350 Harrow homes approved

Barratt London and the Hyde Group have been granted planning approval for 350 homes across two development plots in the second phase of the Harrow View East scheme.

Community and leisure facilities will also be provided.

Harrow View East is on the site of the former Kodak factory, set within the Harrow & Wealdstone Opportunity Area and the Heart of Harrow Housing Zone. Both of these are designated by the Greater London Authority (GLA) and Harrow Council for the provision of new housing.

Property consultancy Carter Jonas secured the permission and Pollard Thomas Edwards designed the scheme.

Wolverhampton bus depot plans approved

Plans for the £21 million transformation of Wolverhampton's former bus depot site in Cleveland Road have been approved.

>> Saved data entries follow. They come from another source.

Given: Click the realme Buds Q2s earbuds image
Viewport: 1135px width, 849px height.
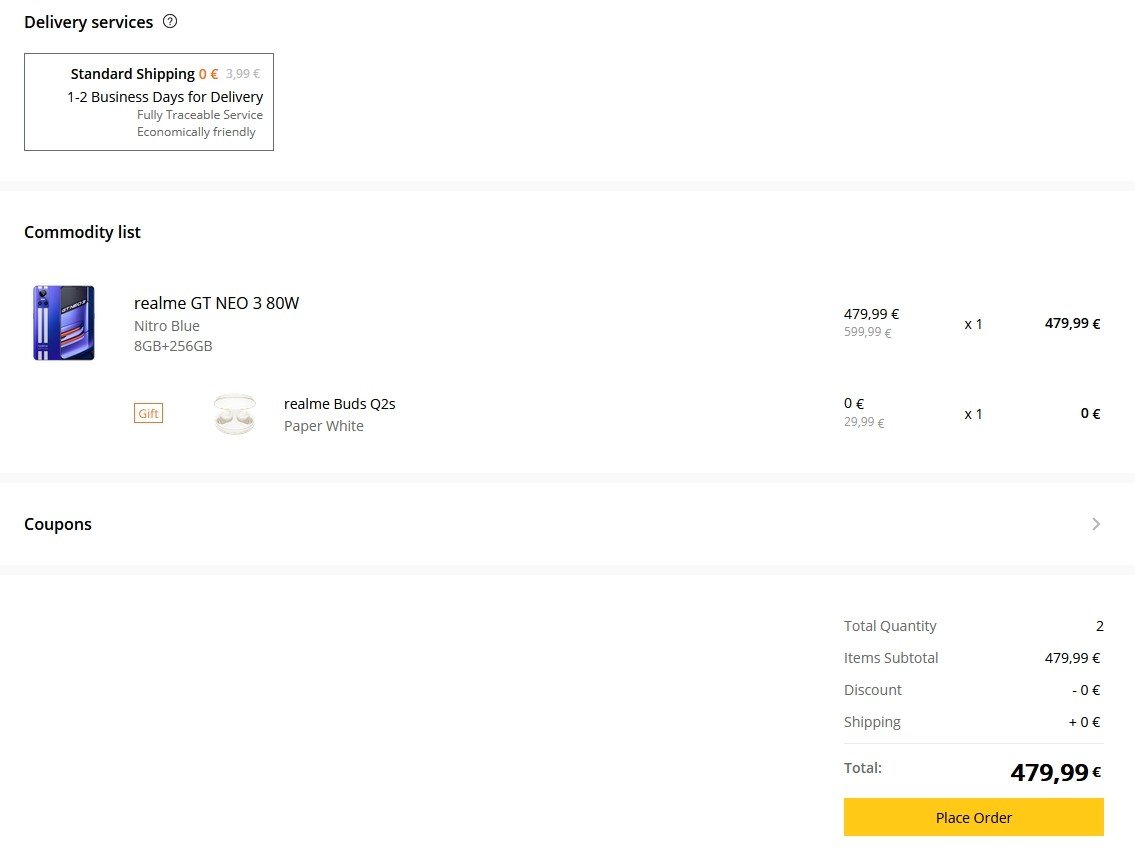Looking at the screenshot, I should tap(235, 414).
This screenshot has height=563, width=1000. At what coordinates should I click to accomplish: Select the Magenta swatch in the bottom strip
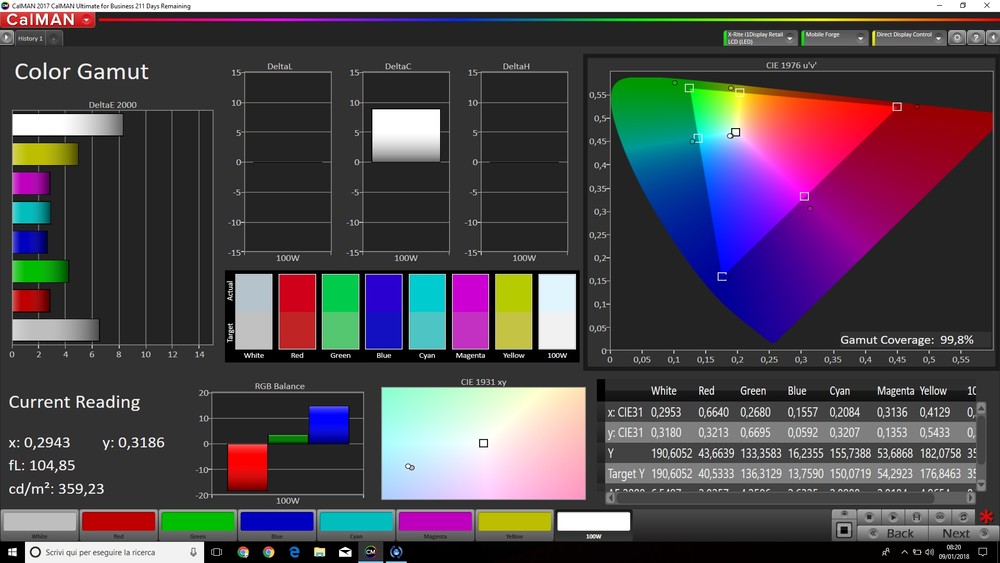(435, 522)
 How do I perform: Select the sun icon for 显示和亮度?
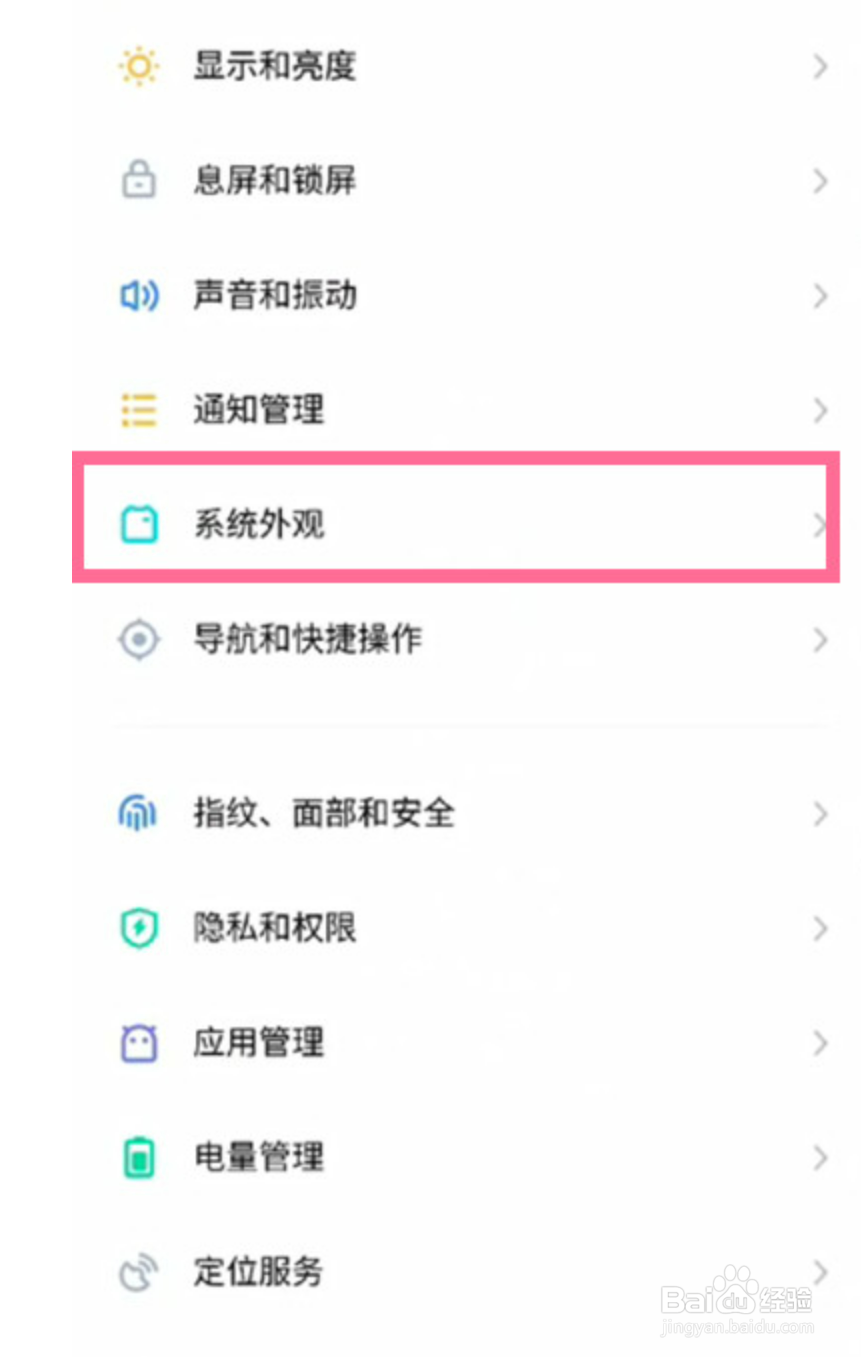[x=138, y=67]
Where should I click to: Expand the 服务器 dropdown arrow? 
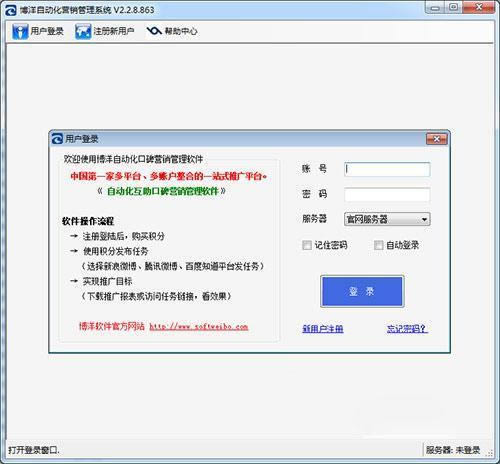coord(424,219)
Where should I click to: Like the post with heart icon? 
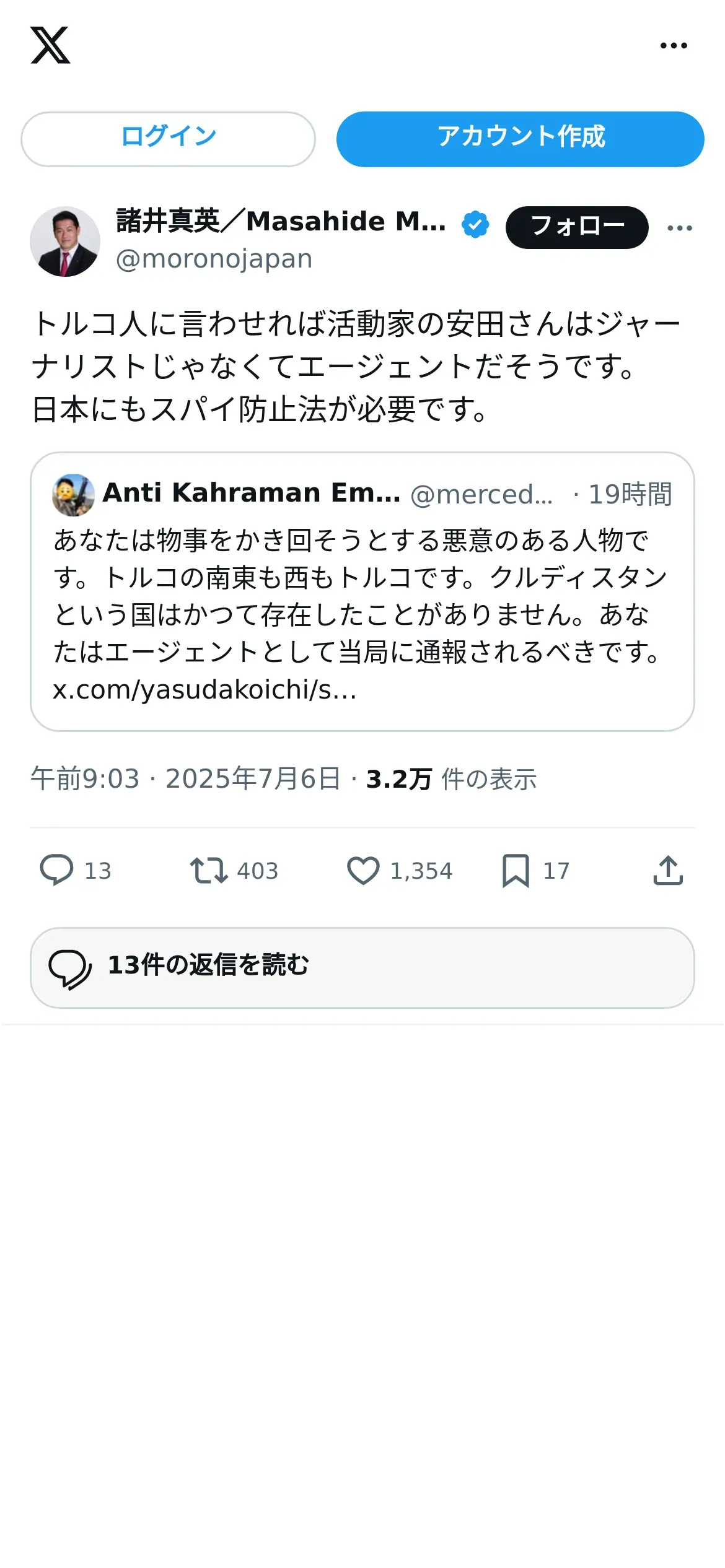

The mixed-use development comprises 74 apartments and 18 houses to be offered for sale. There is also a YMCA building including retail space, a training and office area, plus a day nursery. The nearby former Royal Hospital building is set to become a major feature, fronting a new public open space.

The plans were submitted by developer Jessup and the designs drawn up by award-winning architectural practice BPN.

Homes England bought the site and carried out extensive works, including the demolition of the former bus depot, to make the development possible.

Derby site brought forward for development

Trebor Developments and partner Hillwood have agreed with landowner Acordis Beheer BV to bring forward the development of a site near Derby city centre.

The 11-acre brownfield site is located at Megaloughton Lane, next to the A52.

Trebor Developments has submitted a planning applictation to the city council for three industrial units that range from 30,000 square feet to 150,000 square feet. They will be available on a leasehold basis.

Subject to planning consent, work on site is due to commence this summer, with the units available for occupation from the second quarter of 2020.